閑話休題 多和田葉子 「溶ける街 透ける路」 

数日間の予定でヨーロッパに行かなくてはいけなくなって、出発の前夜に荷物を詰めていると、飛行機ん中でこれ読んだらいいよ、とAが一冊のハードカバーを差し出してくる。多和田葉子の「溶ける街 透ける路」というエッセイ集。多和田葉子の本は僕が最初に好きになってAに紹介したが、今では彼女のほうが良い読者になっている。
この本は、作者が朗読会や大学の招待などで廻ったヨーロッパやアメリカのそれぞれの土地についての短いエッセイをまとめたもので、2006年に1年間、日経新聞土曜版に掲載されたいたものだ。
多和田葉子の小説には、なんというか、書かれている文字そのものが体温を持っていたり、体をくねらせたりするような不思議な体感があって、いつも驚嘆させられるけど、以前読んだ「エクソフォニー」もそうだったけど、エッセイも本当に素晴らしい。

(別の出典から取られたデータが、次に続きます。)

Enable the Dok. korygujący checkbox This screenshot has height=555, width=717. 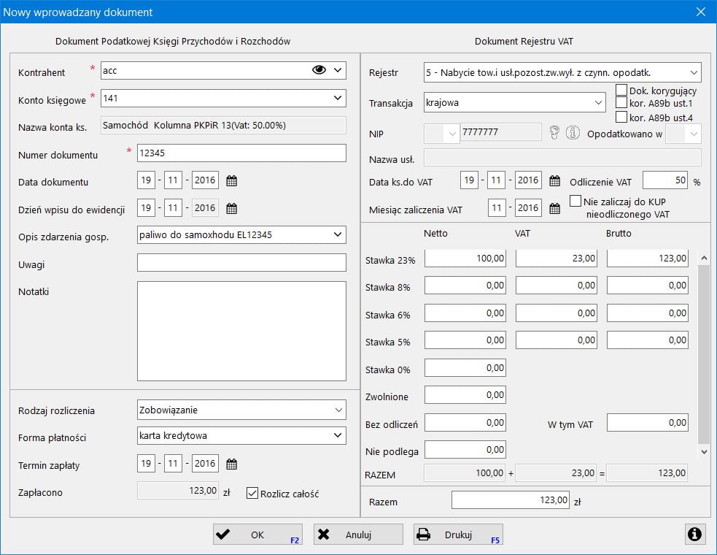621,91
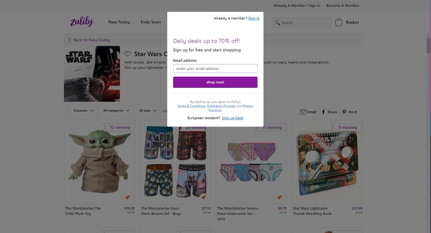Open the Terms & Conditions link

point(191,106)
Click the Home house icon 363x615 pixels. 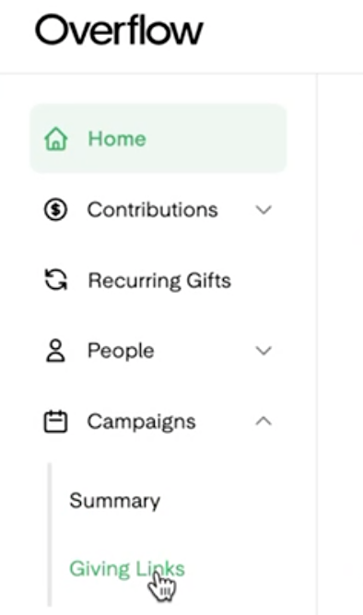pos(55,139)
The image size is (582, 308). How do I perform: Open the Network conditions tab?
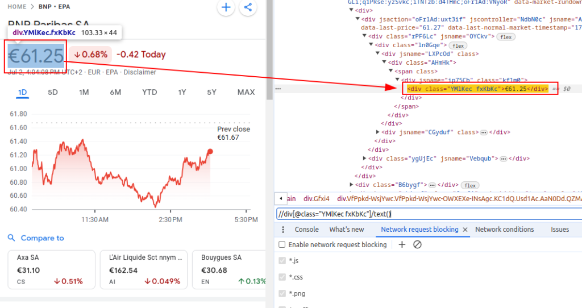click(x=505, y=230)
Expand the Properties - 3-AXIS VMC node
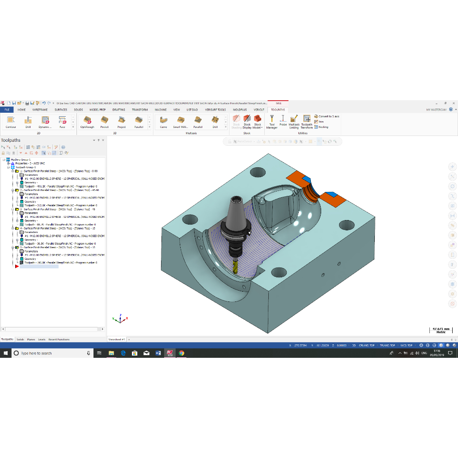The height and width of the screenshot is (458, 458). pos(8,163)
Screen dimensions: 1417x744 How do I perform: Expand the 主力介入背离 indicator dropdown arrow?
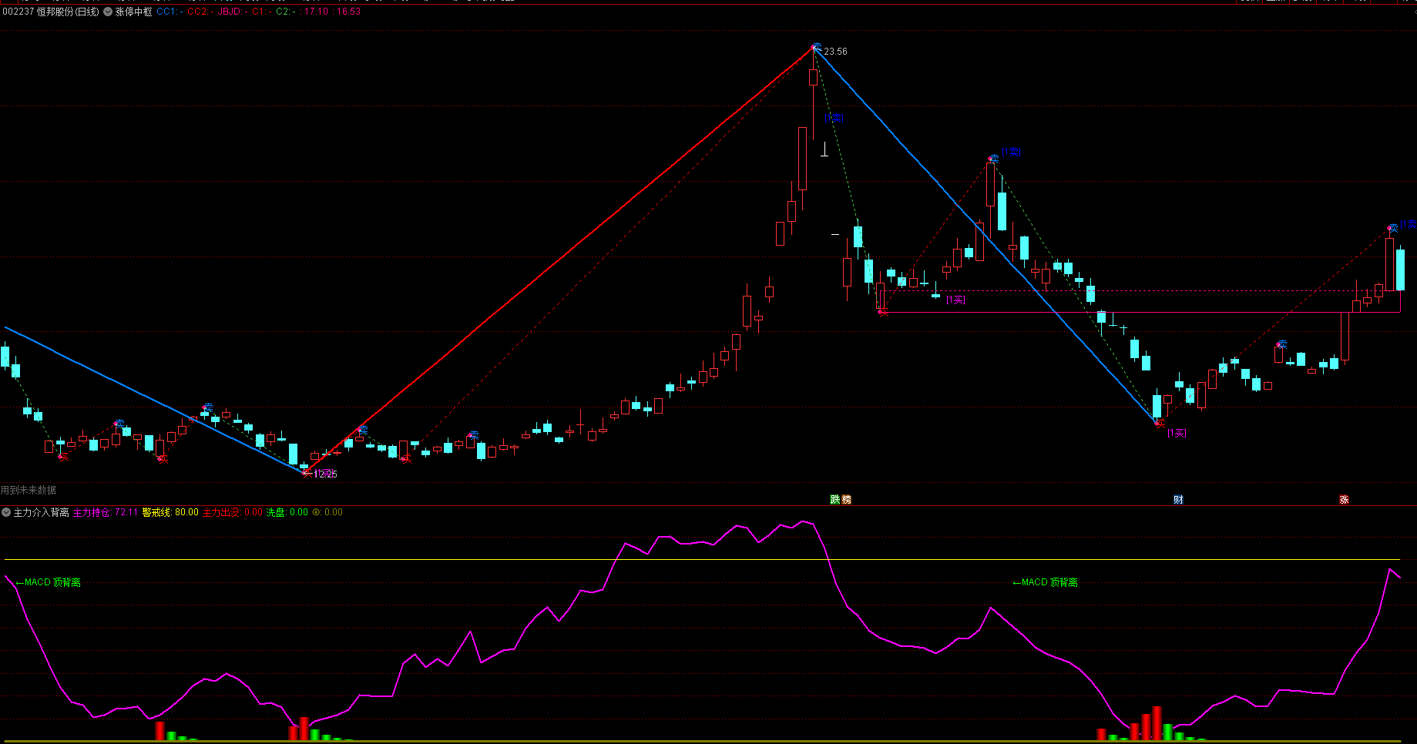[x=6, y=512]
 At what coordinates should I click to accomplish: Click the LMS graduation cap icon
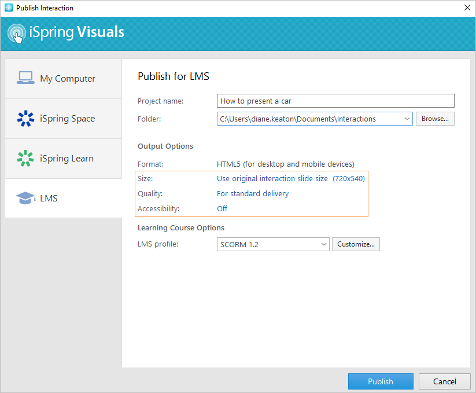tap(25, 199)
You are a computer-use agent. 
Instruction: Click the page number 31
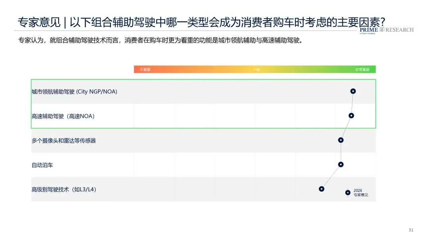pos(411,230)
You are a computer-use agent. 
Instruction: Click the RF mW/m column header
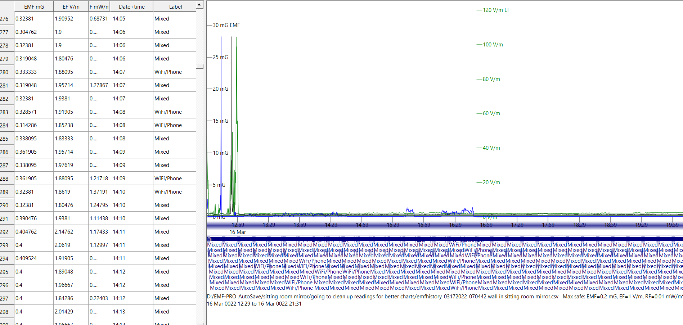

肉体感覚、と一言で言うとつまらないけど、体の感覚を全開にして街と向き合っているような、その肉体感覚というのが文字そのもののような、そしてその感覚を束の間共有させてもらっているような、幸せな時間を味わうことが出来た。
例えば、彼女がフランクフルトのブックフェアに出向いたとき、慌ただしく会場内を駆け回っている中で、ふいに、地面に鳥のヒナが落ちているのを見つける。彼女は考える間もなくヒナを手の平にすくいあげ、両手に包み持ったまま、インタビューの会場に向かう。
 
「インタビューの最中、手の中で鳥がもぞもぞと動き出した。「何もってるんですか」と訊かれて、「鳥です」と答えた。ドイツには「鳥を持っている」という慣用句があり、「ちょっとおかしい」という意味だ。わたしはこの日、文字どおり鳥を持っていたのだ。」

この文章は、その後、次のように続き、結ばれる。

「用事がすべて終わると会場を出てあてもなく町を歩いた。目の前にふいに木のうっそうと茂った公園が現れた。驚いてあたりを見回すと、わたしはそれまで知らなかった緑の町フランクフルトに囲まれていることに気がついた。ずっと手の中にいたせいか鳥の身体が暖かくなっている。手を開けて見ると、鳥と目が合った。風が吹いて、頭上で枝がざわざわと鳴った。その時、鳥はぶるっと身震いして、細い爪で強くわたしの手を蹴り、飛び立っていった。なんだ、飛べたんだ。わたしはだまされたような気持ちで、飛んでいく鳥の後ろ姿を見送っていた。」

すっと、町や目の前のものとすぐさま肉体的な交感をしてしまう、免疫不全のような感覚。感嘆しながら、しかし、実際に自分が海外に出たり、仕事をしている現場のことを思うと、脅えのような気持ちに捉えられる。そんな風に、自分を見知らぬ何かに対して開いてしまうことは、とても怖いことだ。